Anche in Italia la situazione è piuttosto critica, e addirittura nell’ultimo anno i decessi causati dagli incidenti stradali sono aumentati di oltre un punto percentuale e mezzo, coinvolgendo in maniera diffusa sia automobilisti che motociclisti. Un motivo ulteriore per accelerare la discussione del nuovo Codice della Strada che, come commentato dal presidente dell’ACI Angelo Sticchi Damiani, dovrebbe essere inserito presto nell’agenda parlamentare e che “può rappresentare il punto di svolta per una mobilità più responsabile ed efficiente, in linea con le disposizioni annunciate dalla Commissione Europea sui veicoli e sulle infrastrutture”.

Ma la tecnologia offre speranza

A ben vedere, qualche passo in avanti su questo fronte comunque è stato compiuto, anche grazie agli sviluppi di ingegneria e tecnologia al servizio dei mezzi di trasporto; per il mondo delle moto, ad esempio, arrivano con cadenza piuttosto frequente notizie legate all’implementazione di strumenti per ottimizzare la sicurezza, come la dotazione di Abs per migliorare l’aderenza e garantire un controllo di stabilità anche in frenata, sensori di prossimità per monitorare il traffico circostante e altri prodotti di questo genere.

Le soluzioni per le moto

Molta curiosità c’è poi per il cosiddetto air bag per moto, frutto di anni di lavoro per eliminare l’iniziale esigenza di fili e cavetti di collegamento per azionare il dispositivo, che in caso di esigenza gonfia i cuscini ad aria messi negli indumenti tecnici a protezione di scapole e torace, distinguendo (grazie a un sofisticato algoritmo di comando), un’innocua scivolata a bassa velocità da una caduta vera e propria. Sul sito OmniaRacing.net, inoltre, sono presenti tutti i principali dispositivi di sicurezza nell’ambito dei ricambi moto, come impianti frenanti aftermarket, caschi o cupolini, che possono aiutare a mettere a punto la propria due ruote.

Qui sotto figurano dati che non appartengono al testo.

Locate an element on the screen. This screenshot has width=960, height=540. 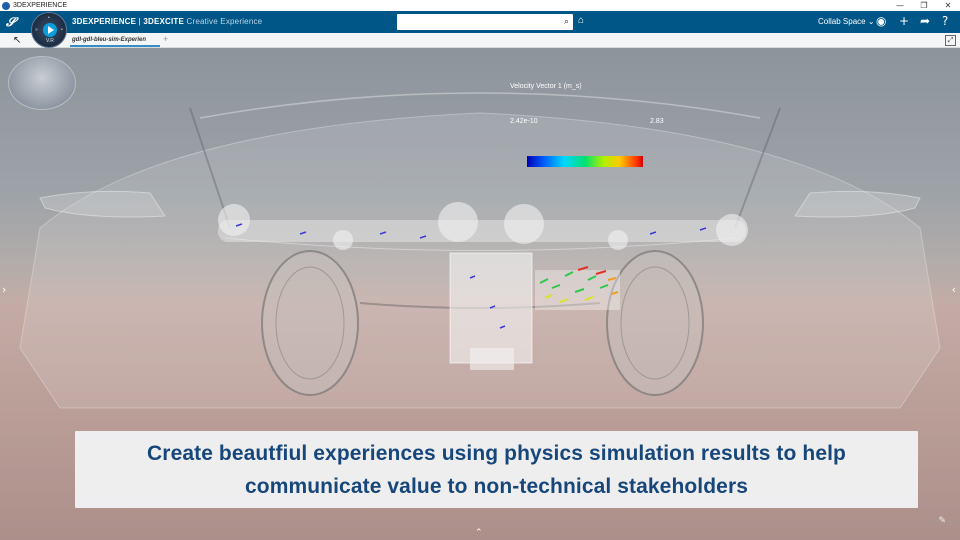
search-icon: ⌕ is located at coordinates (566, 22).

Ducati investe sulla sicurezza

Un’altra notizia che riguarda questo tema arriva dalla Ducati, che continua a investire sulla sicurezza e, con la collaborazione di Audi, ha dato vita a una prima dimostrazione in Europa del sistema di comunicazione tra moto e auto, messa a punto nell’ambito della “Safety Road Map 2025“, la linea strategica dell’azienda bolognese destinata allo sviluppo di nuovi sistemi e tecnologie di sicurezza. Come comunicato, i primi passi concreti di questa linea di condotta sono l’estensione a tutta la gamma dell’Abs Cornering e l’introduzione sul mercato di una moto dotata di radar anteriore e posteriore, prevista per il 2020.

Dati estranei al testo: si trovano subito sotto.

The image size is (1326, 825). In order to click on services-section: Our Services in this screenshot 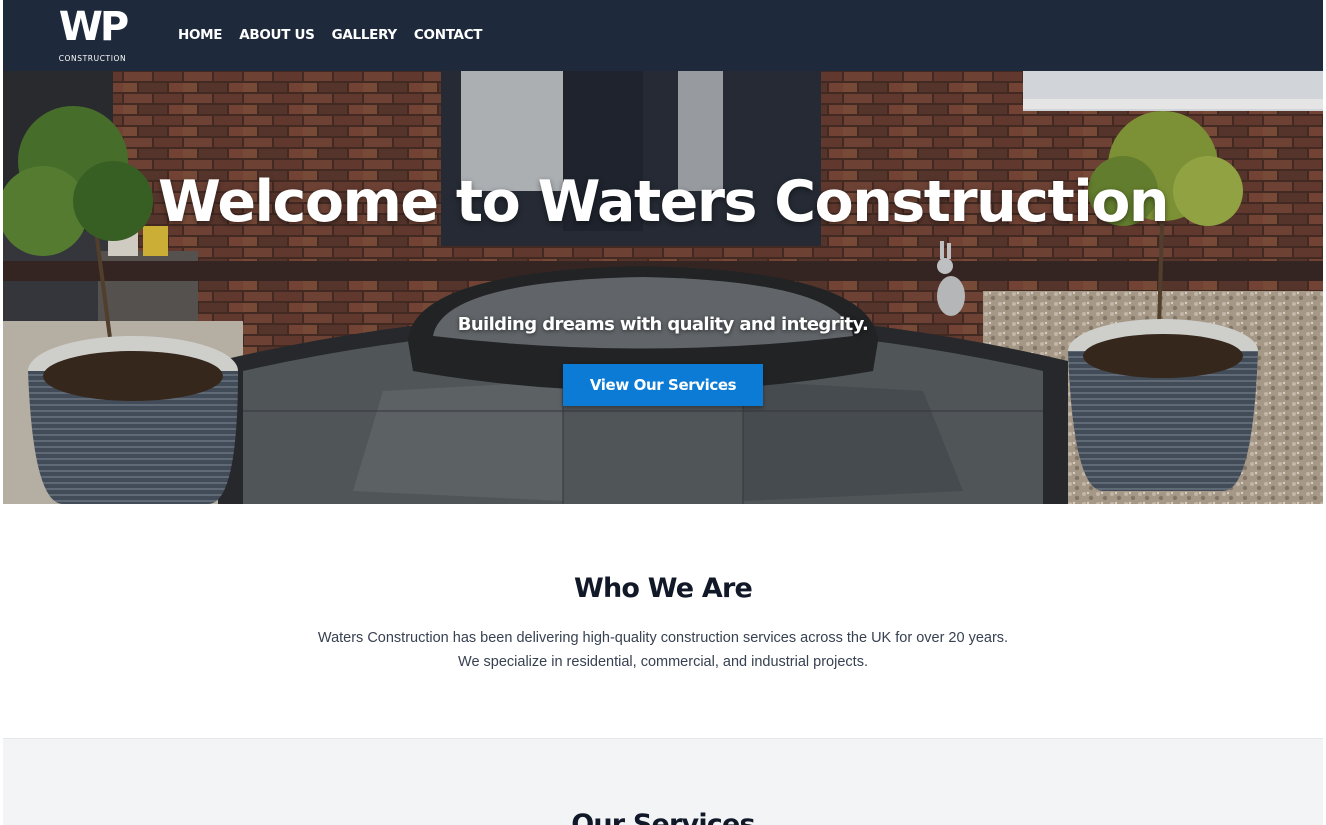, I will do `click(663, 782)`.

Comunicazione tra tutti gli utenti della strada

In chiave futura, poi, Ducati ha avviato con diversi partner la sperimentazione di nuove tecnologie che potranno equipaggiare le moto nel medio e lungo termine: una delle più interessanti è stata battezzata C-V2X (Cellular Vehicle to Everything) e rende possibile una comunicazione wireless tra auto, moto, pedoni, bici e infrastrutture, ovvero tutti i protagonisti delle strade e dell’ambiente circostante, ed è stata mostrata in anteprima in Germania. Grazie a questo sistema si riceveranno, tra gli altri, avvisi di possibile collisione agli incroci e avviso di frenata improvvisa del veicolo a due ruote che precede, rendendo di fatto più sicura la circolazione e riducendo la portata degli imprevisti.